The Feds are going after the Mongols MC's logo

Ventura said after his testimony that he considered the government’s attempts to seize the club’s trademark as a threat to the First Amendment. “This is bigger than the Mongols club,” Ventura said. “You’ve got the government… telling you what you can and cannot wear.”

He added, “The First Amendment is to protect unpopular speech… Some people may think the Mongols are horrible, but they still have equal rights under the Bill of Rights… Who’s next? The Shriners? Where does it end? It’s a First Amendment issue top to bottom.” Ventura said he didn’t know anything about the crimes federal prosecutors have alleged over the years.

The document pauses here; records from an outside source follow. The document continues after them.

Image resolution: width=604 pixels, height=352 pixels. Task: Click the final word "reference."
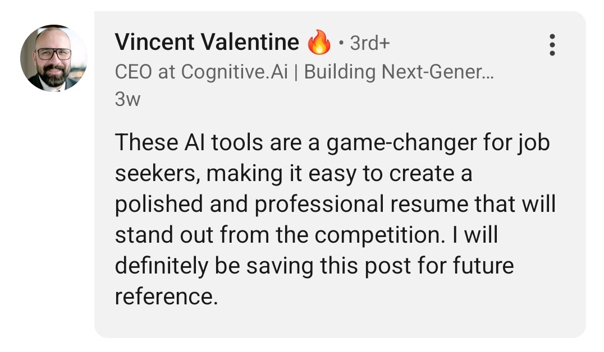(166, 297)
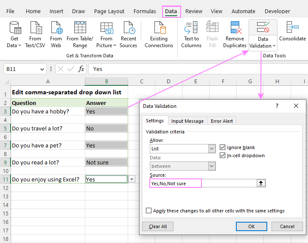
Task: Uncheck the Ignore blank checkbox
Action: click(223, 147)
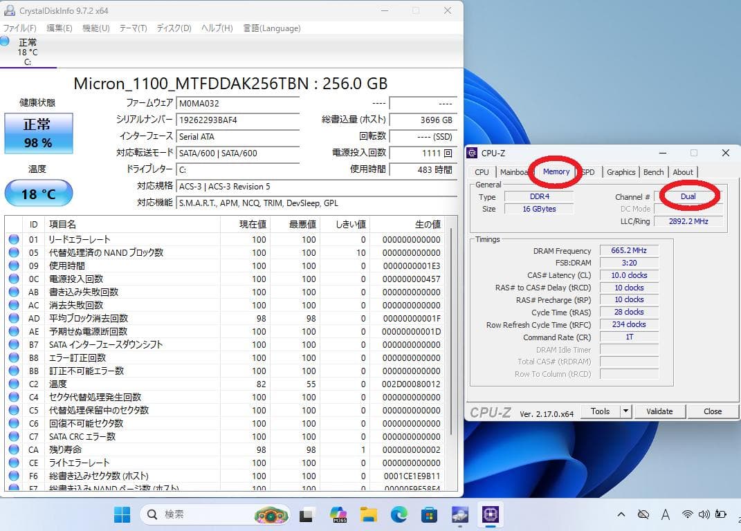Launch Microsoft Edge from the taskbar

(x=399, y=514)
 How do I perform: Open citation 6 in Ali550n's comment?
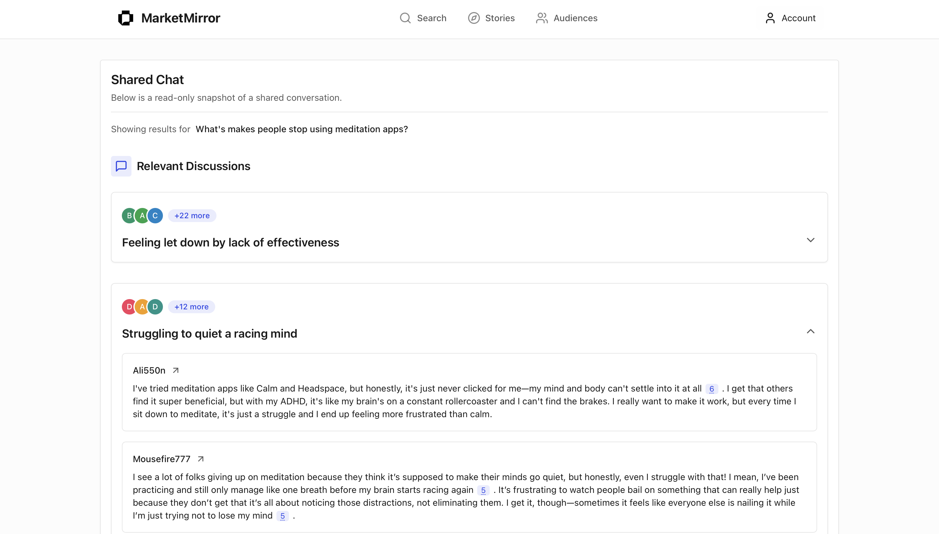(711, 389)
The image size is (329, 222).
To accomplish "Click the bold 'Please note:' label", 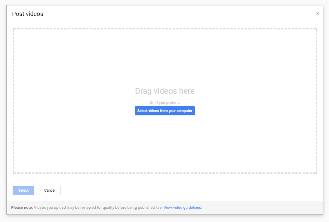I will 22,207.
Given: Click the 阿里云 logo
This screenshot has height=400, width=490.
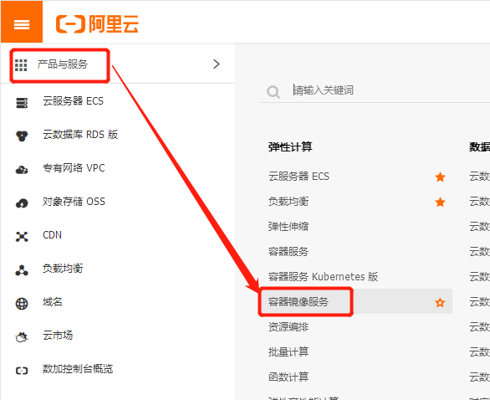Looking at the screenshot, I should (x=97, y=23).
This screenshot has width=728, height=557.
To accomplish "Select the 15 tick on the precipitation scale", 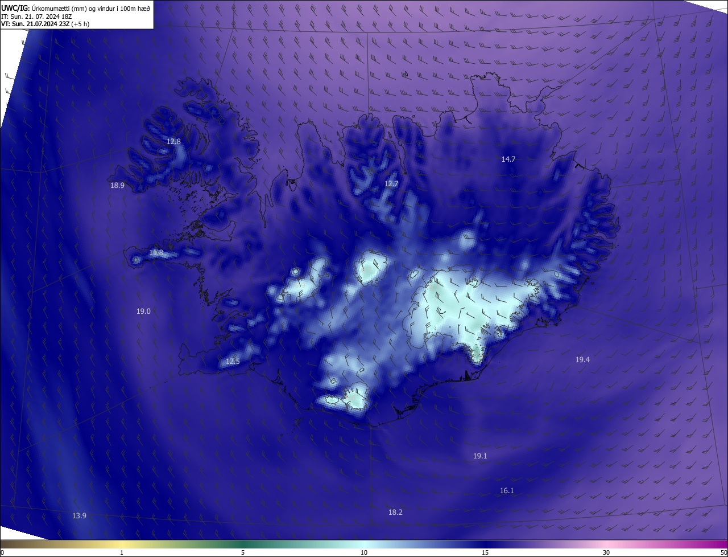I will coord(485,552).
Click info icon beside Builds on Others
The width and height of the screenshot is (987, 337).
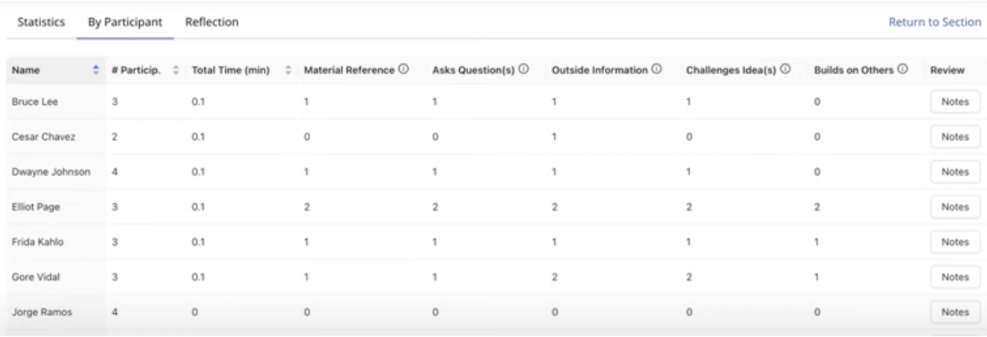(x=903, y=70)
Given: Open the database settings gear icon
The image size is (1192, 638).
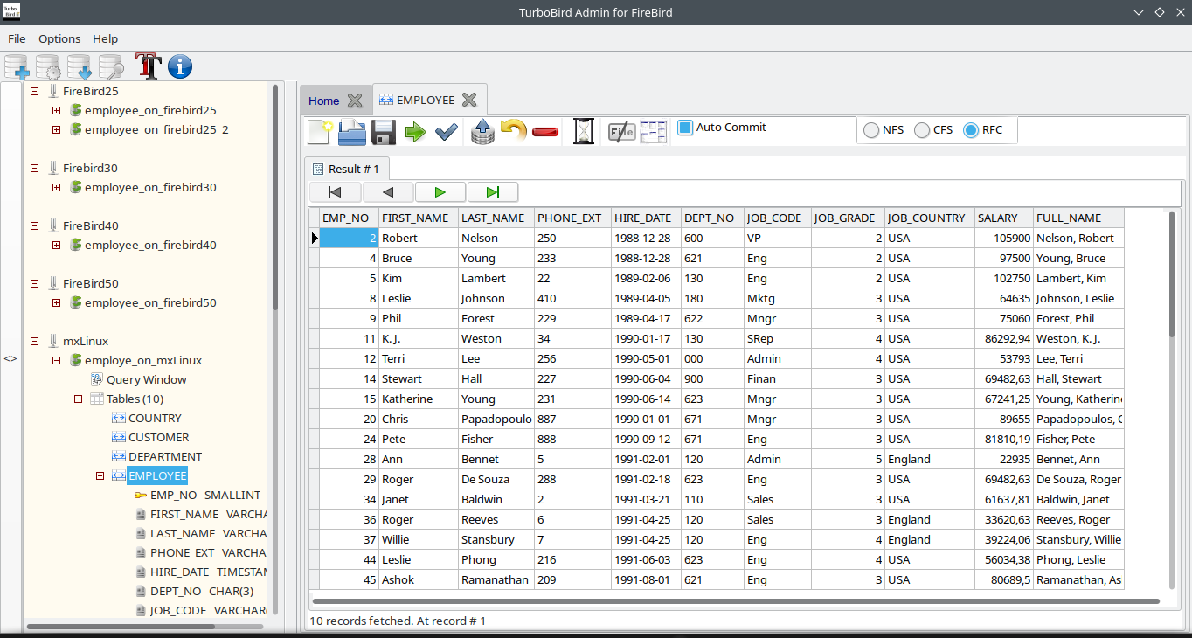Looking at the screenshot, I should (x=47, y=66).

“They did not have that when I was in it,” Ventura said of his active membership in the gang, beginning in the early 1970s when the ex-Navy SEAL returned home from the service. “There are cops who break the law, so do you devalue the whole police force?” Ventura said.

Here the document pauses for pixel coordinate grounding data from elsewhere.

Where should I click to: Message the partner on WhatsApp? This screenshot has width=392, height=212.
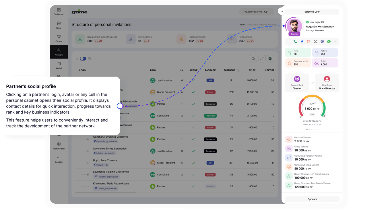pyautogui.click(x=329, y=42)
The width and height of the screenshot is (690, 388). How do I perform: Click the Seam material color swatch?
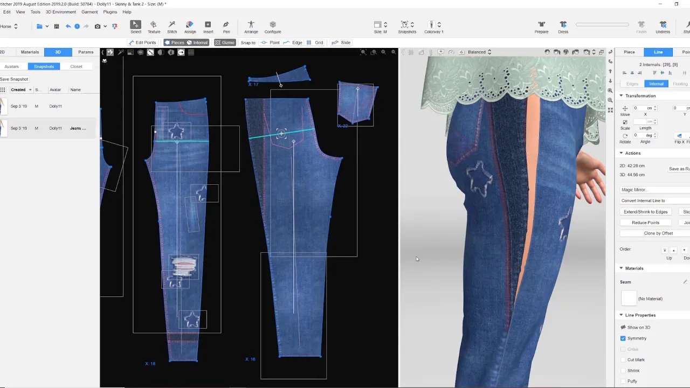tap(629, 299)
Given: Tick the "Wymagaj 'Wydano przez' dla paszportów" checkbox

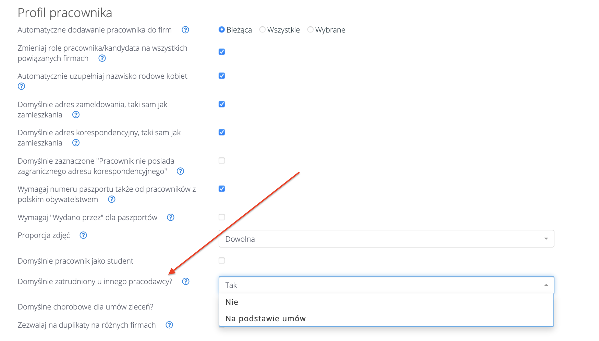Looking at the screenshot, I should pyautogui.click(x=222, y=217).
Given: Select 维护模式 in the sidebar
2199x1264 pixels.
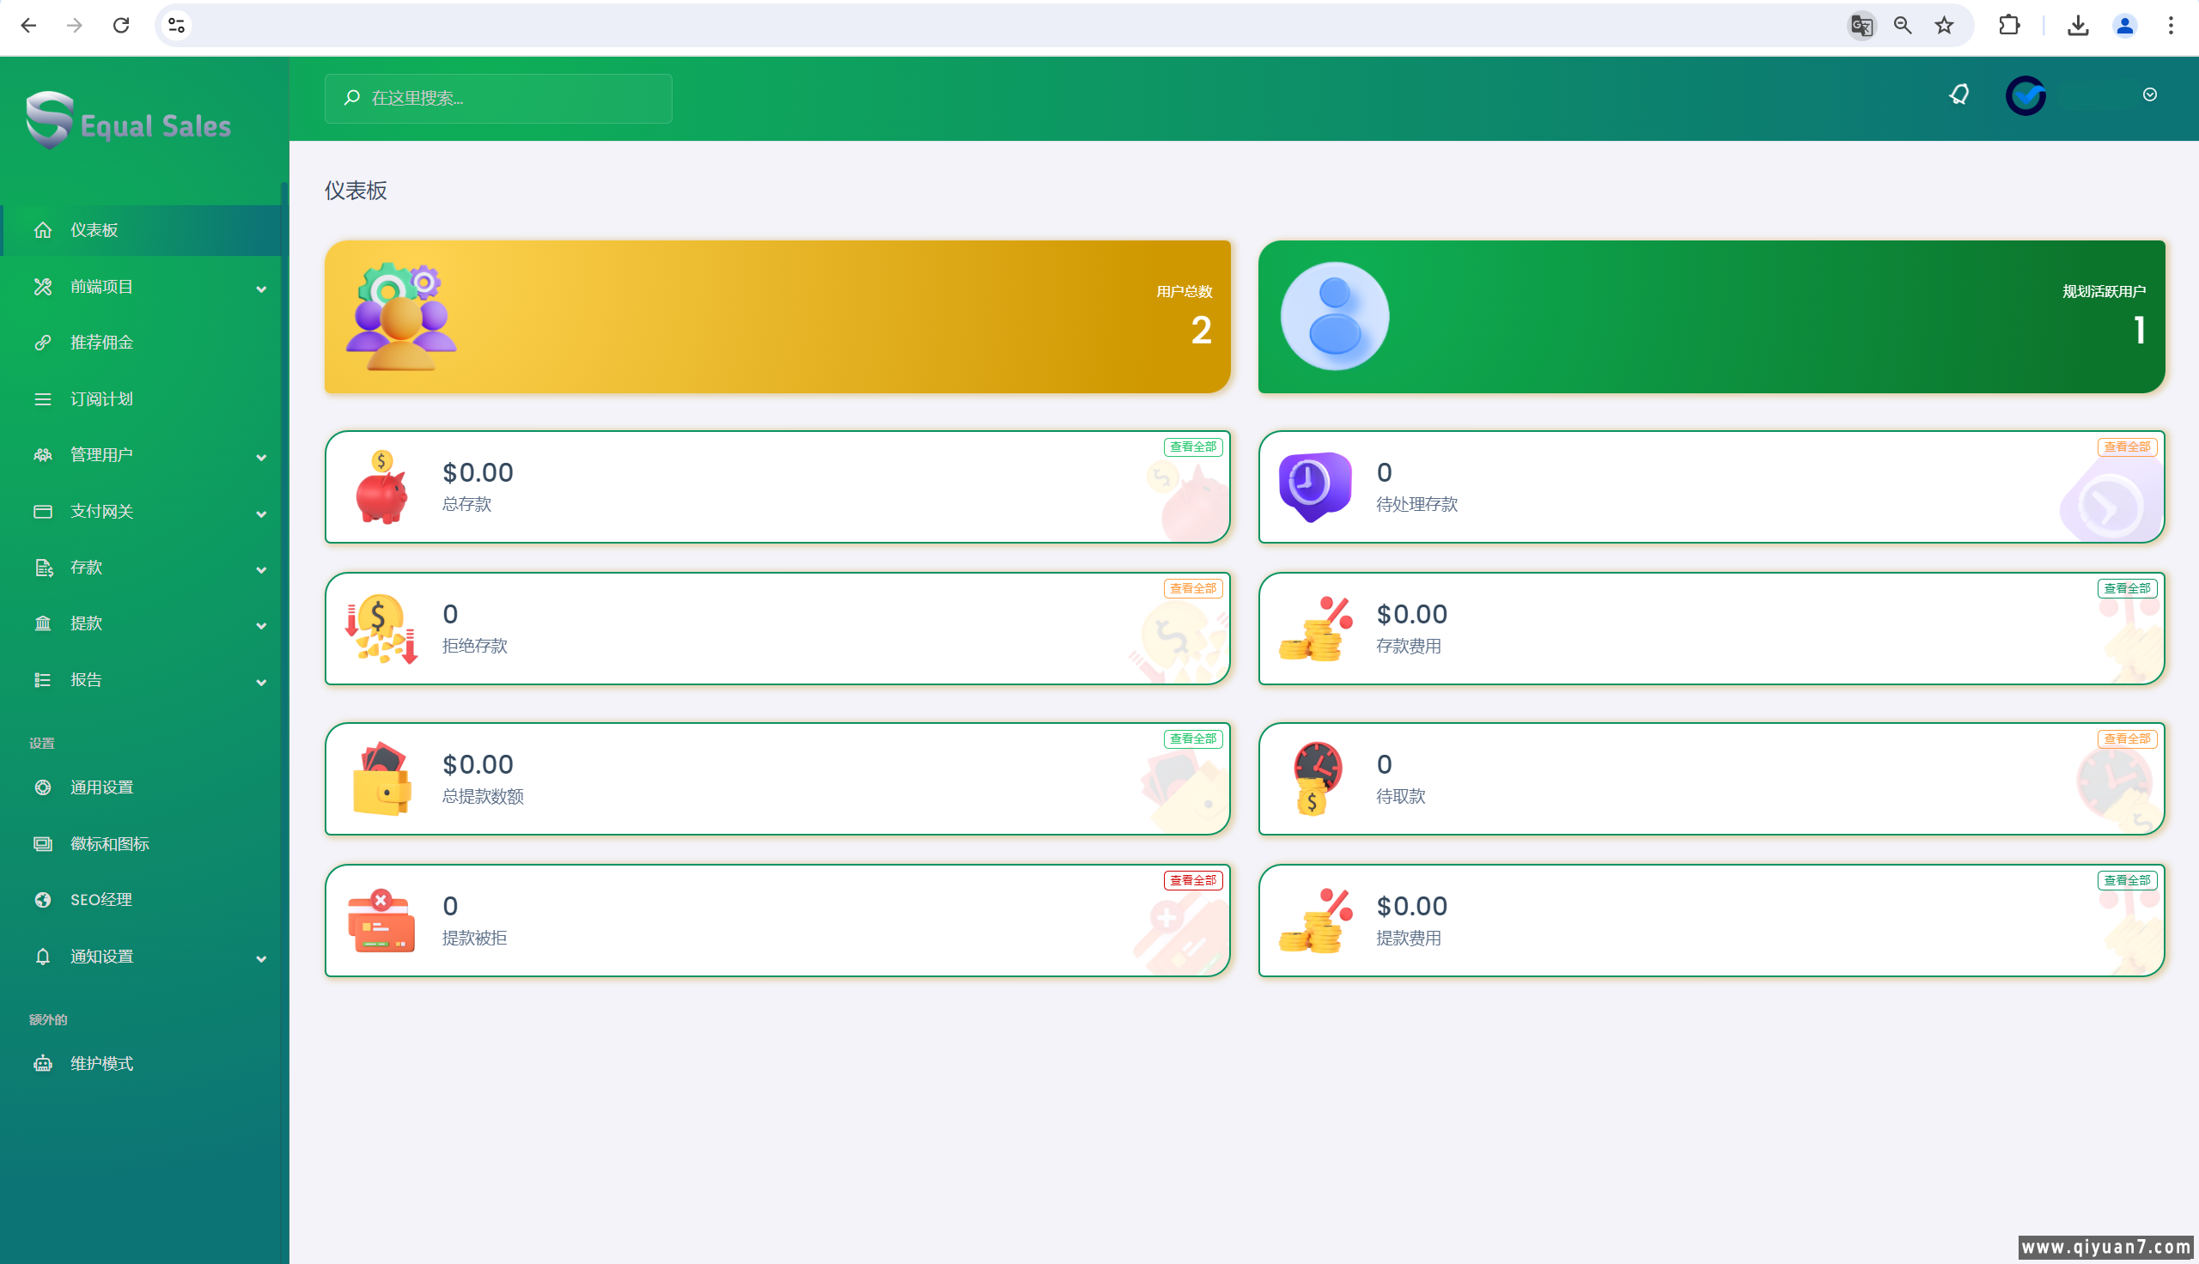Looking at the screenshot, I should pos(102,1063).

Ventura said he wears a denim jacket he received as Mongol when he goes out motorcycling. “That’s how old I am,” the 67-year-old Ventura said with a chuckle. Ventura wondered what would happen if the government wins its case. “Are they going to stop the 38th governor of Minnesota and take his jacket?” Ventura said.

Attorney Joseph A. Yanny argued that the government’s case is “the best book of fiction I’ve ever heard in my life.” Yanny said the government went after his client for racial reasons. “I believe this group has been targeted because they have a lot of Mexican-Americans in there,” Yanny said.

Yanny argued that much of the government’s case rests on testimony and quotes from documentaries from former members who made plea deals with prosecutors. “People will sign anything to get a better deal for themselves,” Yanny said, adding that one former head of the club denied in his testimony that he did any of the crimes he pleaded guilty to.

“And they all got less time,” he said of the 70 some former members who have pleaded guilty in cases stemming from undercover investigations in which FBI and ATF agents infiltrated the club. “It’s time to send a message for sure to the ATF and U.S. government,” Yanny said. “They shouldn’t afflict people this way.”

Yanny argued that the members who have committed crimes were kicked out for violating “zero tolerance” policies against illicit activity that draws the attention of law enforcement. Yanny even argued that one member convicted of murder was wrongly convicted and that he would like to help the man win his appeals.

“Rogue acts happen,” Yanny said. “Individual men have been convicted.” Yanny accused federal prosecutors of taking the “wrongful acts of a few individuals” and escalate it to a “group conviction.” “These are ordinary people,” he said of his clients. “They are hardworking people. You don’t see the Hell’s Angels here. You see the Mongols and minorities are easy to pick on and they typically don’t fight like these guys do.”